Books, articles, postings on social media and professional development sessions confidently assure teachers that feedback should be specific, positive and immediate.
While effective feedback does often have these features, a quick survey of the research on feedback shows that research in this area is nowhere near as clear cut as these assurances would suggest, for several reasons.
Research on feedback: The age-group issue
The first, and possibly most important, reason why feedback research often fails to provide useful guidance for teachers is that most – Maria Ruiz-Primo and Min Li estimate about 75 per cent – published feedback studies are conducted on university students.
In addition, in most of these studies, feedback is a single event, lasting minutes. Students come into a laboratory, are tested, given feedback, tested again and dismissed.
While such studies might provide useful insights into what kinds of feedback are likely to be effective, generalisations as to what might work with five-year-olds, as opposed to 18-year-olds, are difficult, if not impossible.
A second problem with most feedback research is that most studies tend to take place over relatively short periods of time (often only a few weeks). This is an issue for a couple of reasons.

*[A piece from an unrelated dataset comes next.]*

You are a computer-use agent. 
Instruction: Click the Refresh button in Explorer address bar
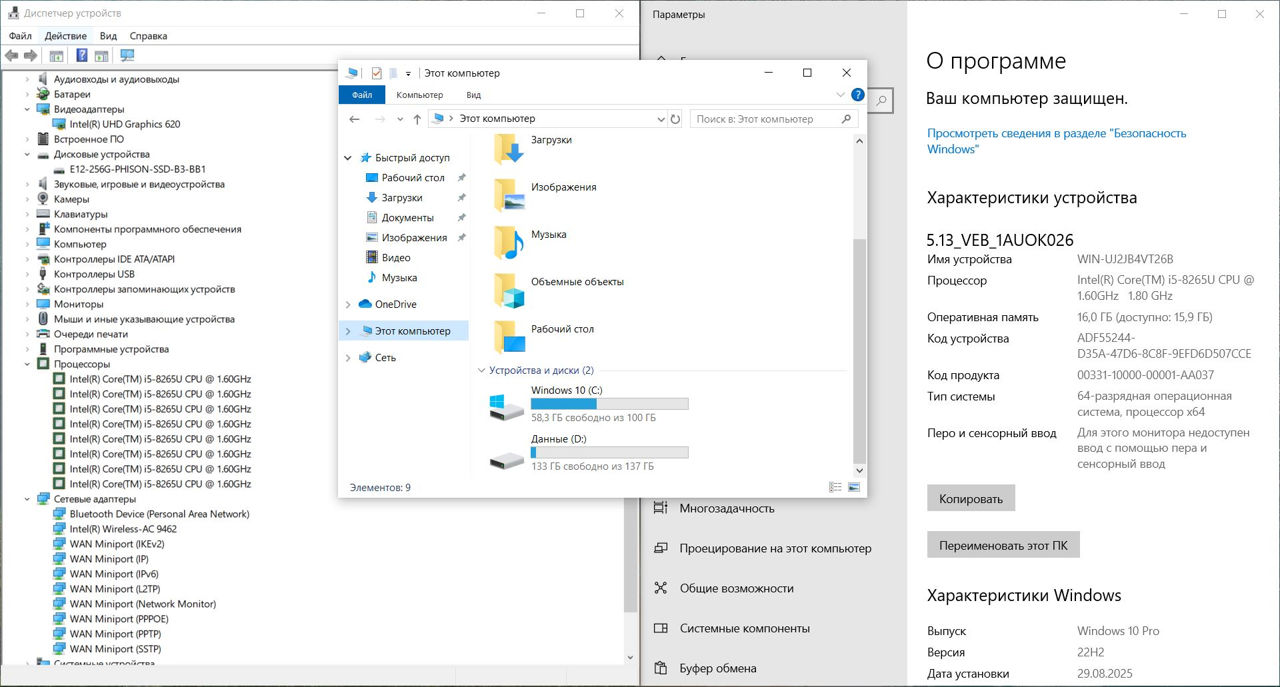(x=676, y=119)
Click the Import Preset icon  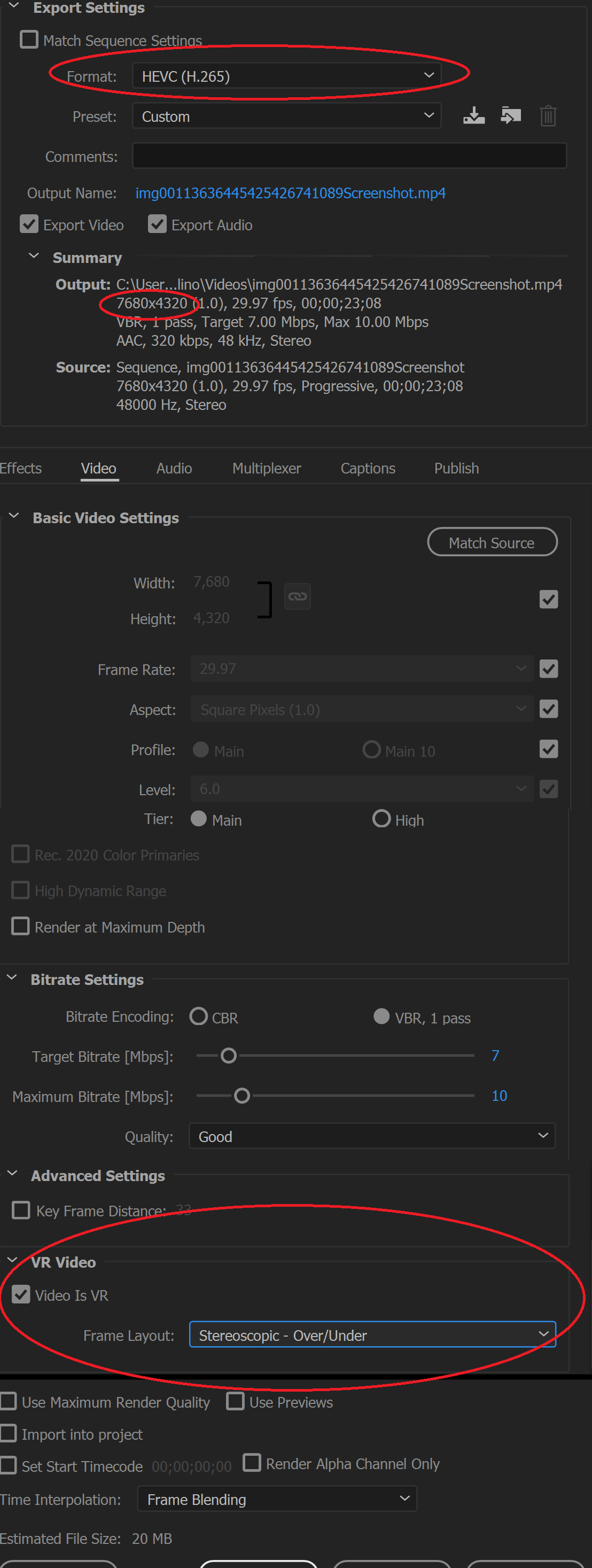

Firstly, studies conducted over short time periods lend themselves to measuring the impact of the feedback on performance, rather than learning.
As the work of Elizabeth and Robert Bjork and others has shown, performance and learning are different. Performance describes how well a student completes a learning task, while learning describes long-term changes in capability.
The two are also sometimes inversely related. High levels of performance in the learning task often result in less long-term learning, while relatively poor performance in the learning task can produce greater long-term learning.
As Kluger and DeNisi pointed out in their 1996 review of more than 3,000 feedback studies published between 1905 and 1995, feedback that improves student performance by making the students more dependent on feedback is unlikely to be successful. Feedback that is too specific, that tells a student exactly what to do to, may improve the work, but is unlikely to improve the learner.
Yet even where research studies do involve school-age students, and the study is sufficiently long enough to measure lasting effects, drawing conclusions is still difficult.
Many studies look only at correlations between feedback and student achievement. This means that even if increases in achievement follow the feedback, it is impossible to determine whether the feedback caused the change.
Furthermore, even in randomised-control studies, if a feedback intervention is shown to increase student learning, those studies are rarely reported in enough detail for us to be sure exactly what form the feedback took. And even the best designed studies find that feedback is more effective for some students than for others, without providing any clues about the cause of such differential effects.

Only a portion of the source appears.